The expected answer is the data below, printed verbatim without its pictures.

Stored items:
===============

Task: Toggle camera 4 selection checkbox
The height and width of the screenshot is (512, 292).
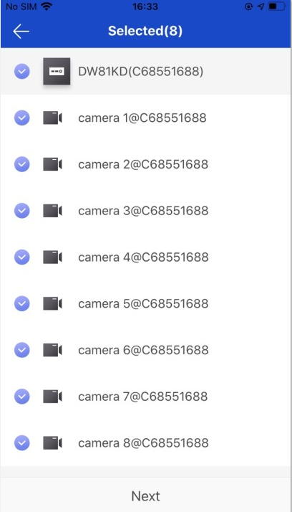Action: 22,257
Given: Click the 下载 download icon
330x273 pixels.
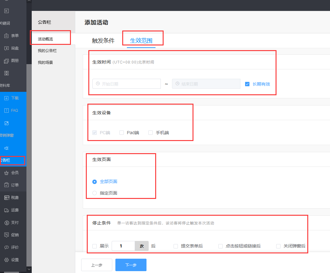Looking at the screenshot, I should pos(6,98).
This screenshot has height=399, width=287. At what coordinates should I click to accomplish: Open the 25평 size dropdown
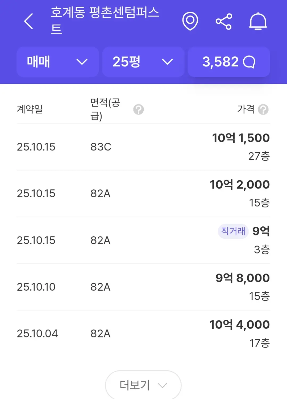tap(143, 62)
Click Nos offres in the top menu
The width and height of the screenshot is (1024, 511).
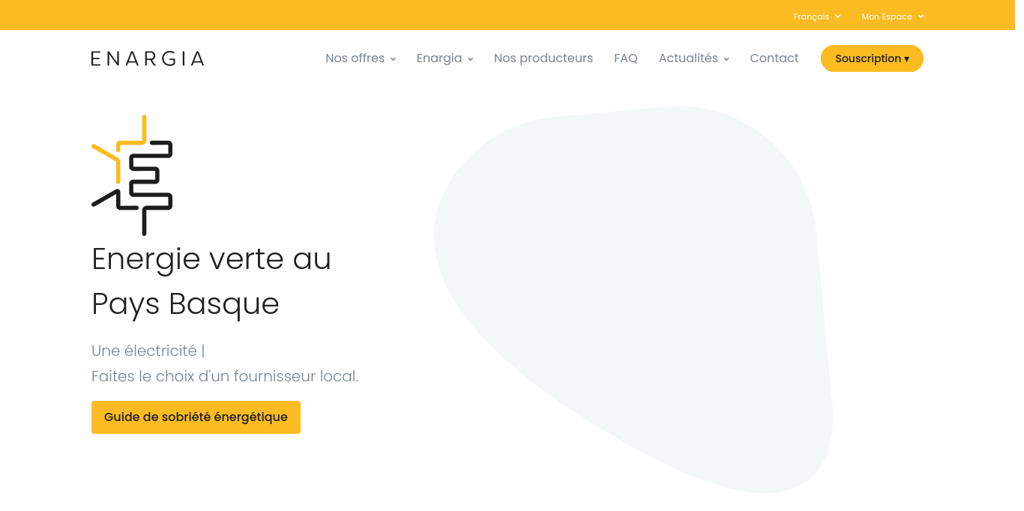coord(354,58)
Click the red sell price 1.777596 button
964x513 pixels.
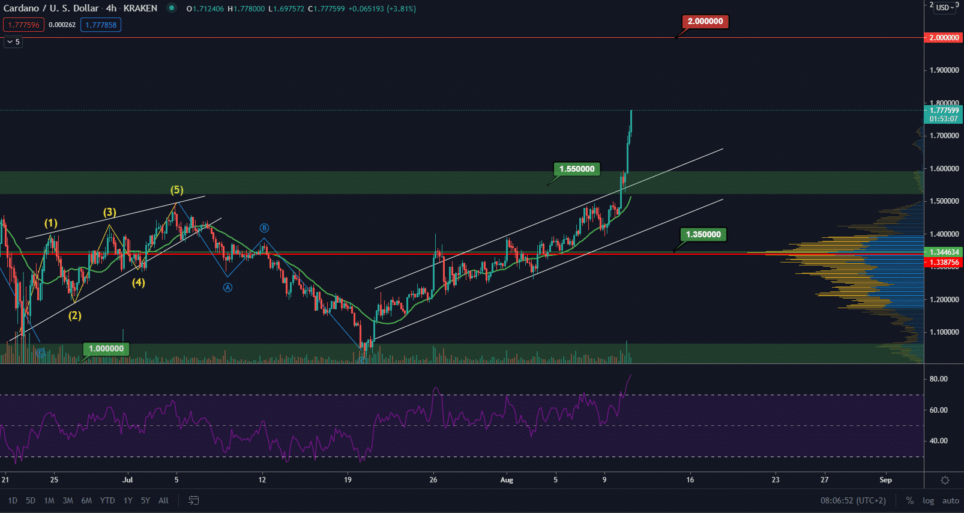point(23,25)
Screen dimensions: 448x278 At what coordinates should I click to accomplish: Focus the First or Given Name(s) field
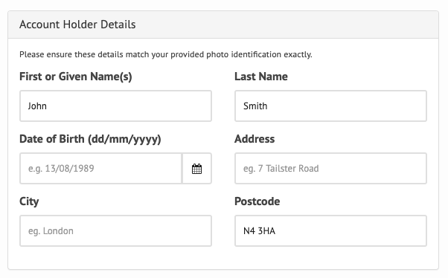(115, 106)
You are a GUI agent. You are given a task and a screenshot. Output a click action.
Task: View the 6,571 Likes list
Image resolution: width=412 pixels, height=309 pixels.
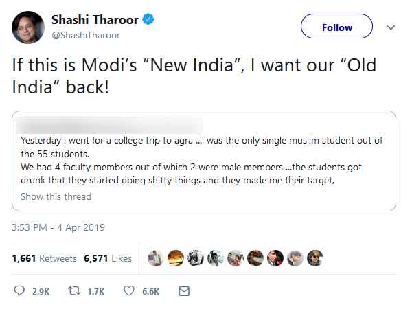tap(108, 258)
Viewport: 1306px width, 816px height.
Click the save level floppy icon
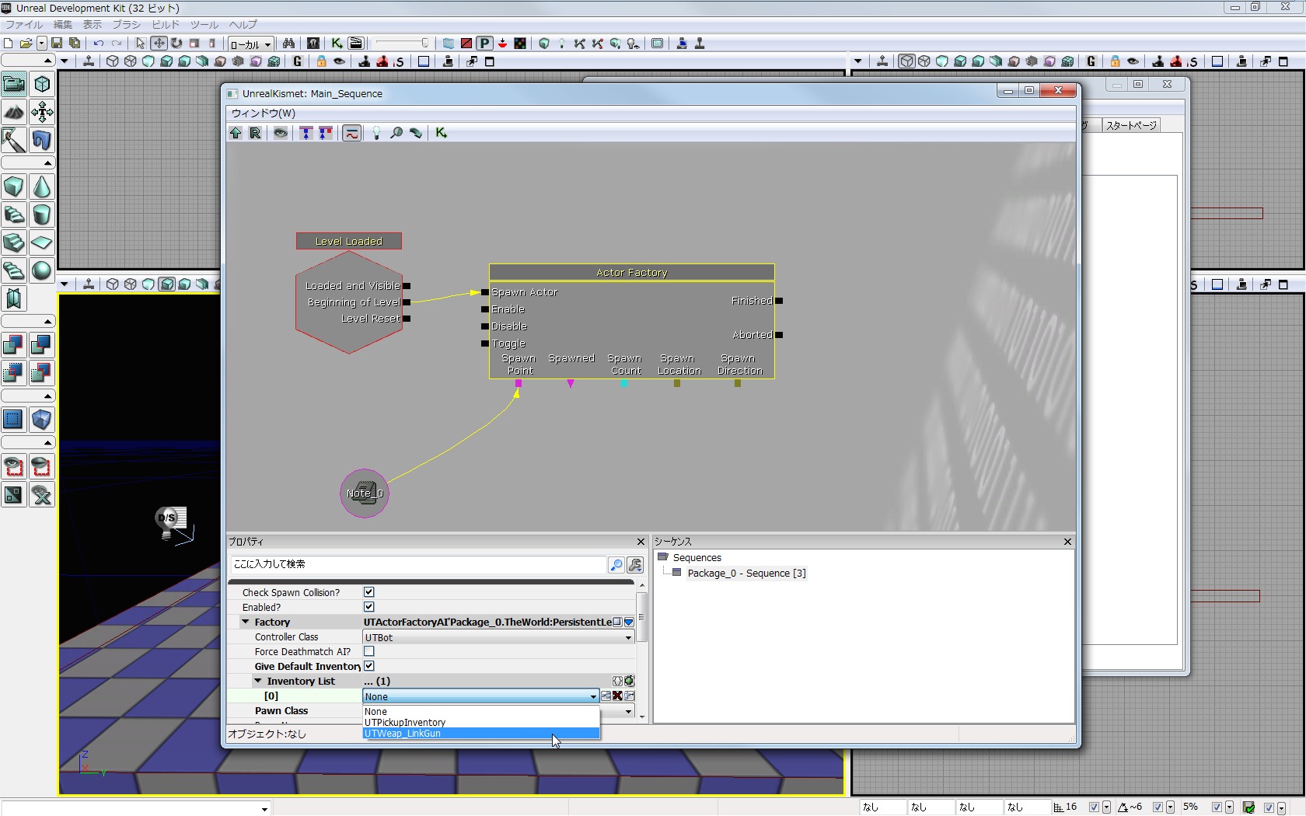[x=57, y=44]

===============

(REPLY TO THE EXERCISE)
Task: Toggle camera 4 selection checkbox
The height and width of the screenshot is (512, 292).
Action: 22,257
Given: Click the 下载 download icon
330x273 pixels.
Looking at the screenshot, I should pos(6,98).
This screenshot has height=399, width=287. At what coordinates should I click to accomplish: Open the 25평 size dropdown
tap(143, 62)
Click Nos offres in the top menu
The width and height of the screenshot is (1024, 511).
coord(354,58)
Click the red sell price 1.777596 button
964x513 pixels.
point(23,25)
Screen dimensions: 448x278 At what coordinates should I click to accomplish: Focus the First or Given Name(s) field
(115, 106)
You are a GUI agent. You are given a task and a screenshot. Output a click action.
Task: View the 6,571 Likes list
Image resolution: width=412 pixels, height=309 pixels.
tap(108, 258)
Viewport: 1306px width, 816px height.
Click the save level floppy icon
[x=57, y=44]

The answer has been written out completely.